Exams and Revision

How to get the most out of the Library and other University support for revising for and taking exams

Finding e-books - DiscoverEd


Using DiscoverEd

The Library has purchased thousands of e-books, all of which can be found using the Library catalogue DiscoverEd

Enter your search terms into the search box. Once you’ve received your results list, limit your results using the Full Text Online and Books filters on the left-hand side.

For further technical guidance on finding e-books on DiscoverEd: E-books guidance on the Library website

refining results using tick boxes in DiscoverEd

Searching

Step 1: What are you looking for?

Think, first, about the results you want.

  • How specific are these results? How many are there? Are you looking for a single item or a series of items on a single theme?
  • What is the type of these results? Have you remembered to narrow results down to e-books using the filter?

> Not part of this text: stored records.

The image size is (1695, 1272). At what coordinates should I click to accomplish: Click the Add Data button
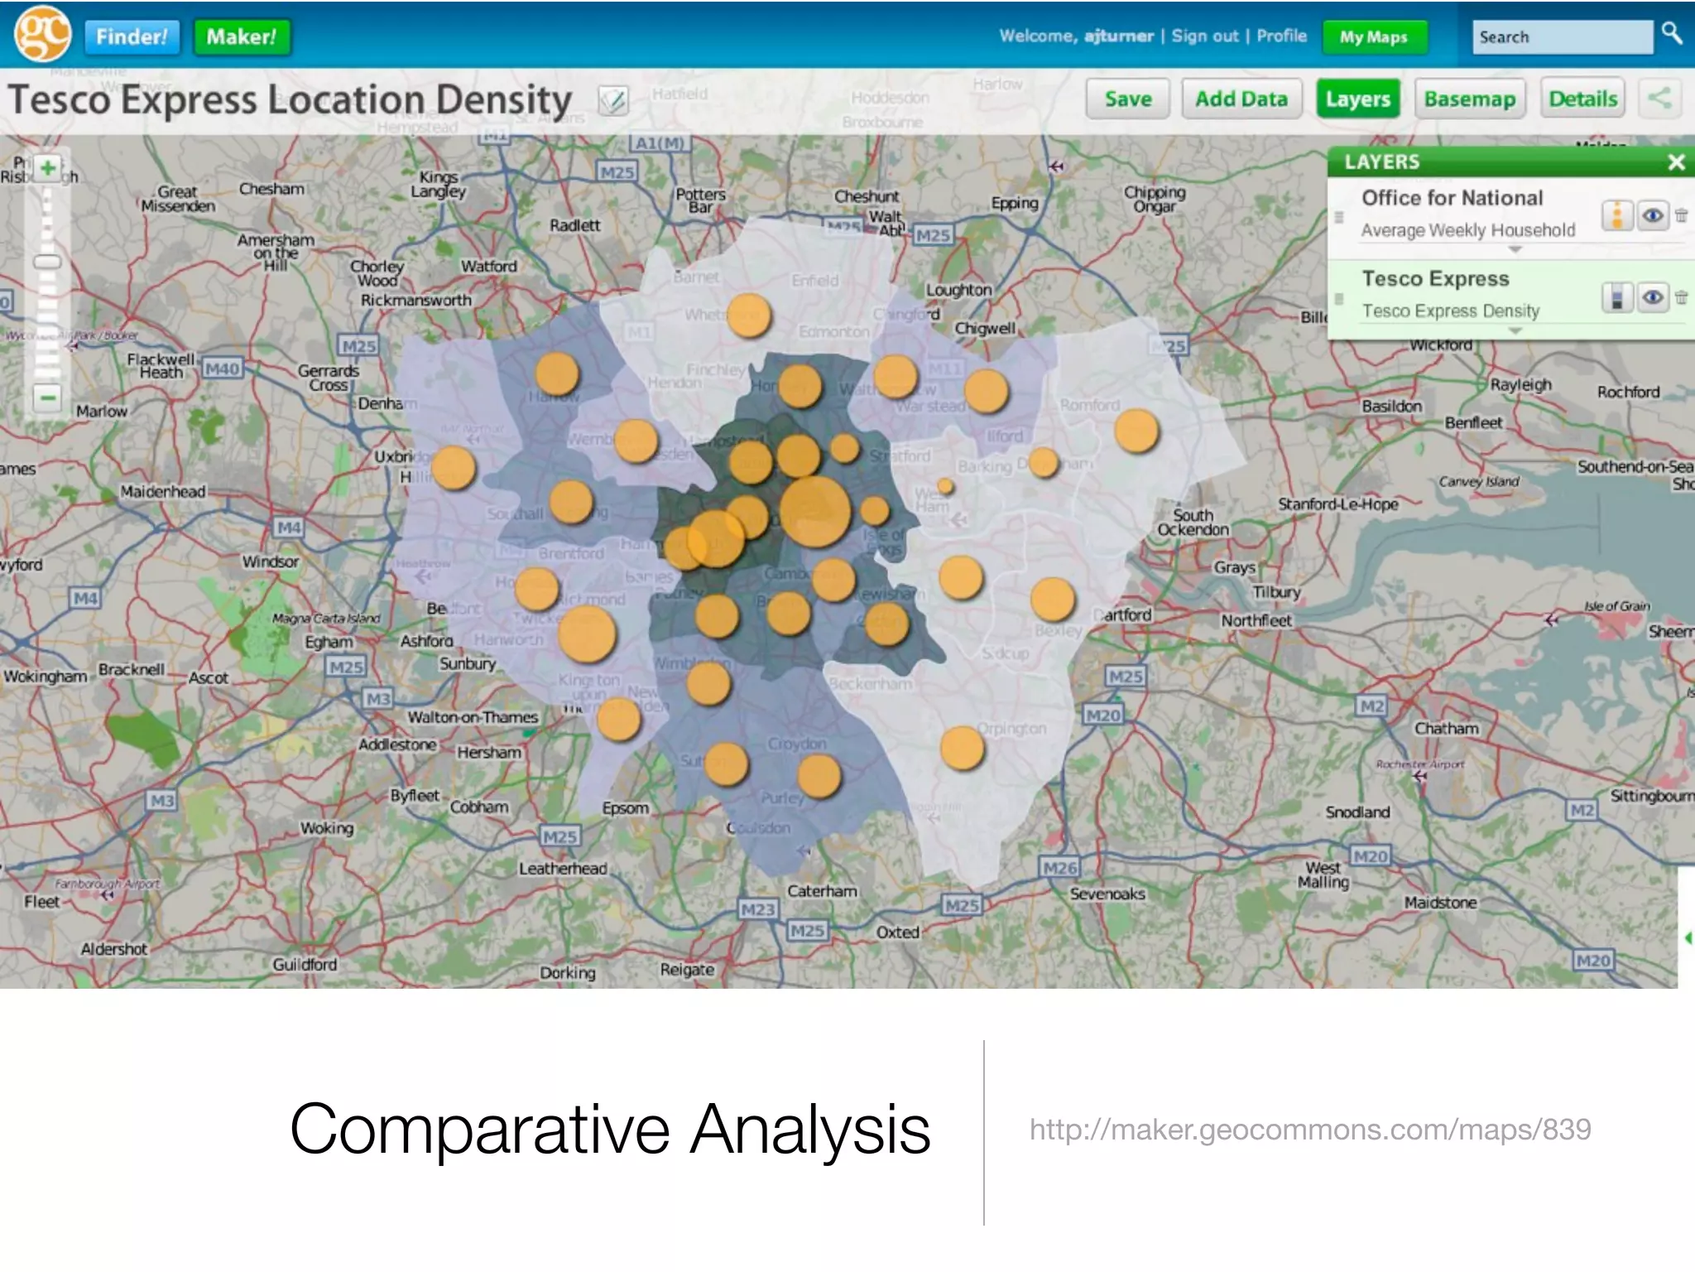pyautogui.click(x=1241, y=99)
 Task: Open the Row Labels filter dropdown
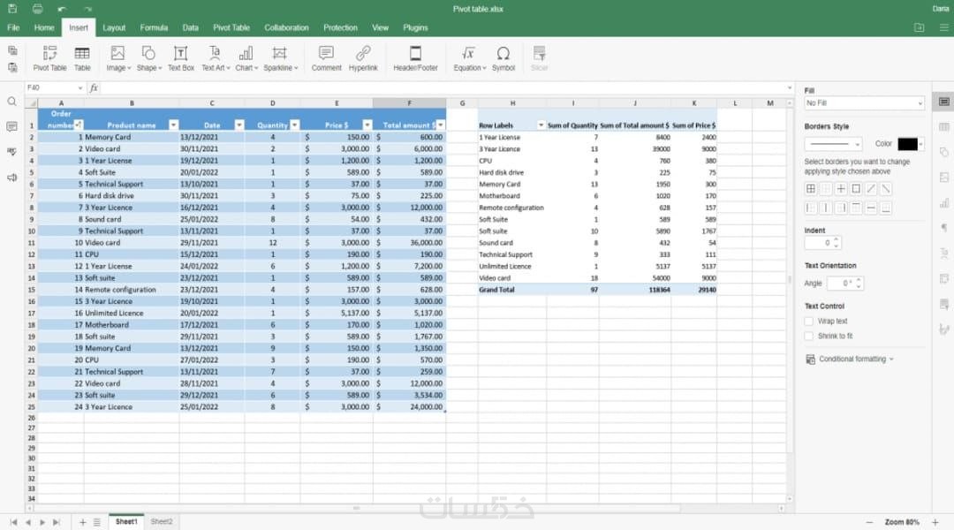tap(541, 125)
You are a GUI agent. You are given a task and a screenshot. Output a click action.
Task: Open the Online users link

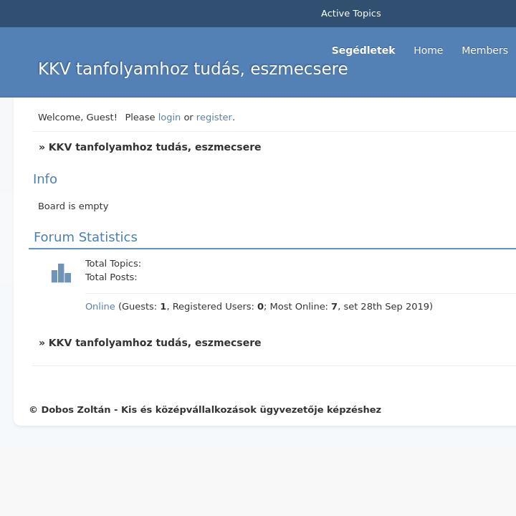tap(100, 306)
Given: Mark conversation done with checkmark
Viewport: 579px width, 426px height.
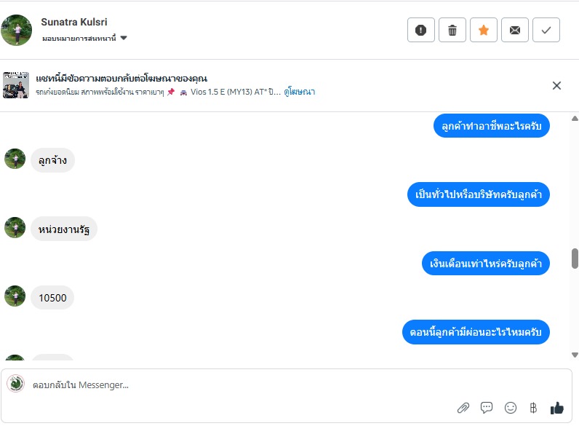Looking at the screenshot, I should (546, 30).
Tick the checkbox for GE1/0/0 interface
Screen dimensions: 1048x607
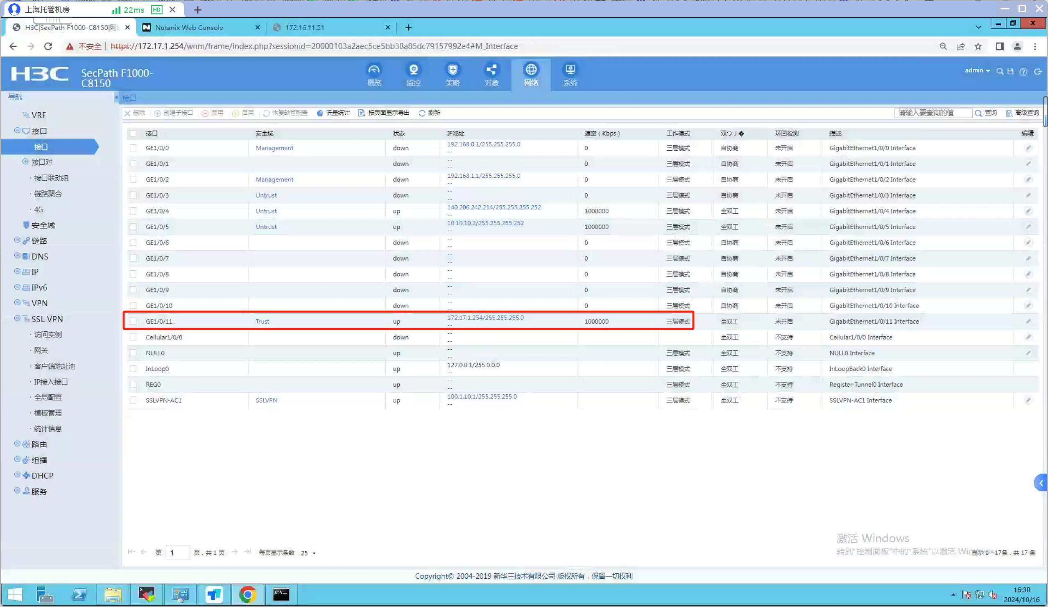[x=133, y=148]
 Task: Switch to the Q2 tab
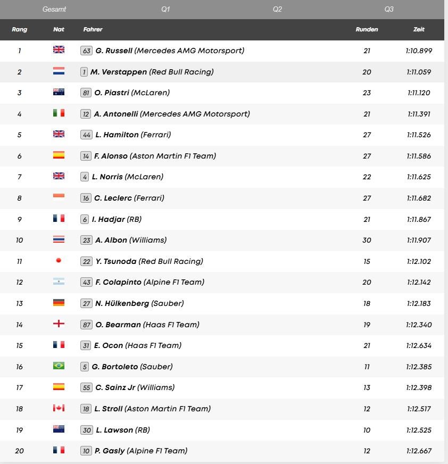point(277,9)
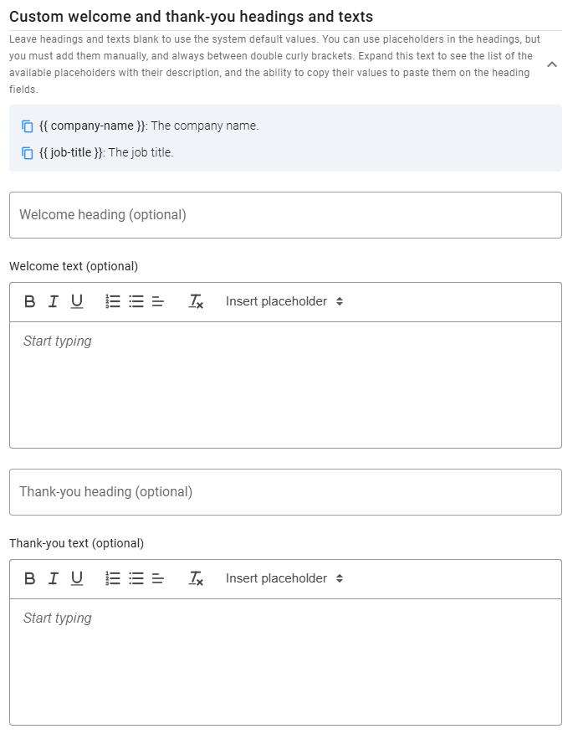Viewport: 573px width, 739px height.
Task: Collapse the placeholders description section
Action: pyautogui.click(x=551, y=63)
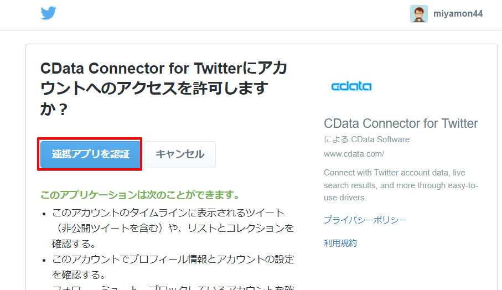Open the プライバシーポリシー link
The height and width of the screenshot is (290, 502).
point(365,220)
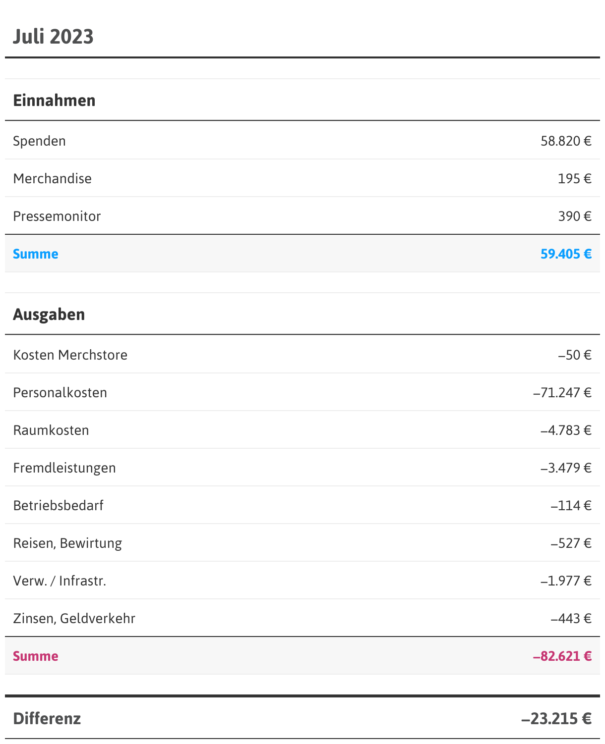Viewport: 605px width, 744px height.
Task: Click the Ausgaben section header
Action: coord(49,315)
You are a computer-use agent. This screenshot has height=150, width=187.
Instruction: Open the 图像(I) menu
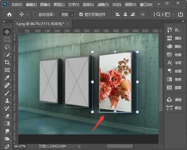(x=45, y=5)
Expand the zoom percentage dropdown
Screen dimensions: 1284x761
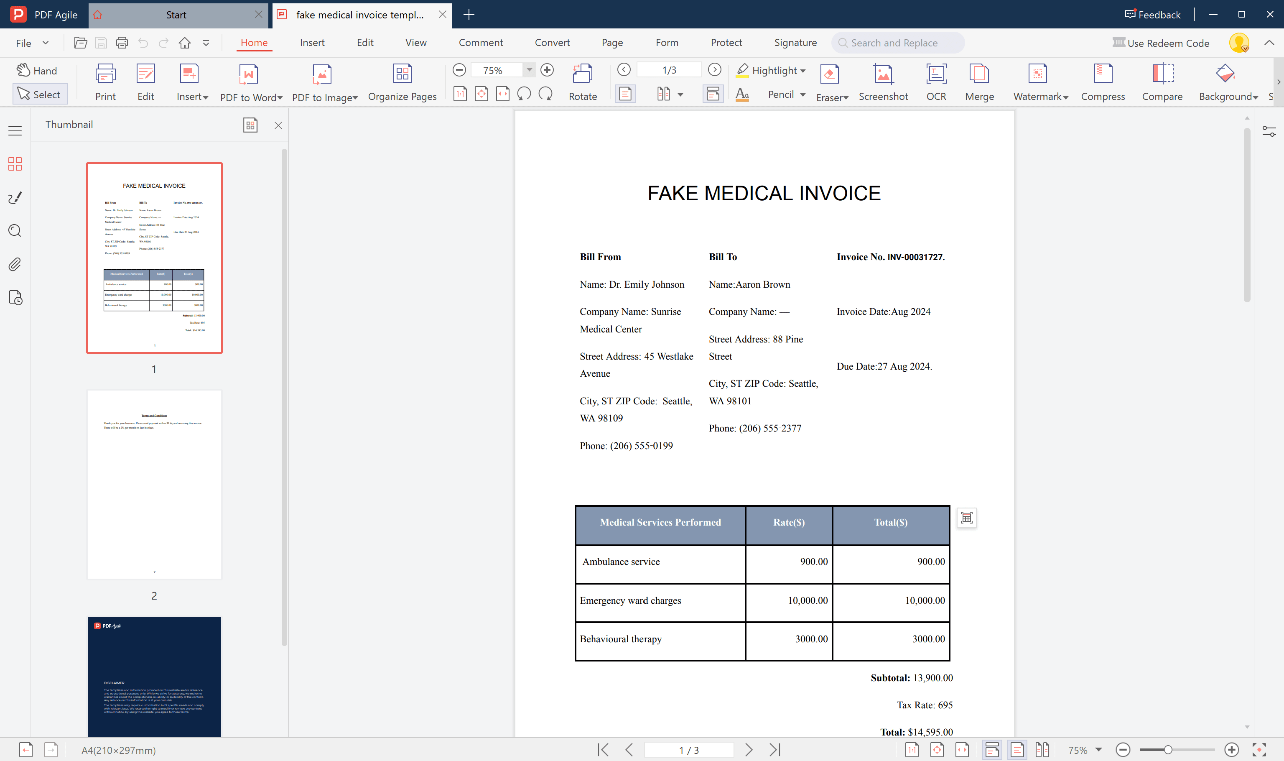529,70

Step 2: Be critical about your search terms

DiscoverEd allows you to use operators to improve your searches, such as:

  • Truncated searches, which are particularly helpful if you're looking for words with a common root. For example, politi* will bring up politics, politician, political, politicised, etc. The symbol for truncation is often, but not always, an asterisk.
  • Synonym searches can be used to find variant spellings, sometimes using a tilde. ~Dostoevsky will bring up Dostoevski, Dostoevskii, etc. Wildcard searches, which can help with words that have spelling variants - colo?r will bring up color and colour. The symbol here is often, but not always, a question mark.
  • Quotation marks can be used to bring up a particular phrase 
  • Boolean operators (AND, OR and NOT) can be used in search engines to include and exclude terms - for example, landscape AND boston NOT Massachusetts would eliminate Massachusetts from the results.

Step 3: Assess your results

Reflecting on your results - why you've found them, and what you might subsequently do to modify your search - is an important part of the process.

  • Are the results what you were expecting? If not, why? Is it the search terms you've used, or something else?
Try out a few speculative searches
Think through why a search worked, or didn't work, and what might be done to improve it. It might be that your search terms are too broad or narrow, or that you're trying to find information that is harder to find or access. Whatever the reasons, getting into the habit of assessing what you find, and adjusting your methods for finding it, will make you a far more accomplished user of all sorts of resources.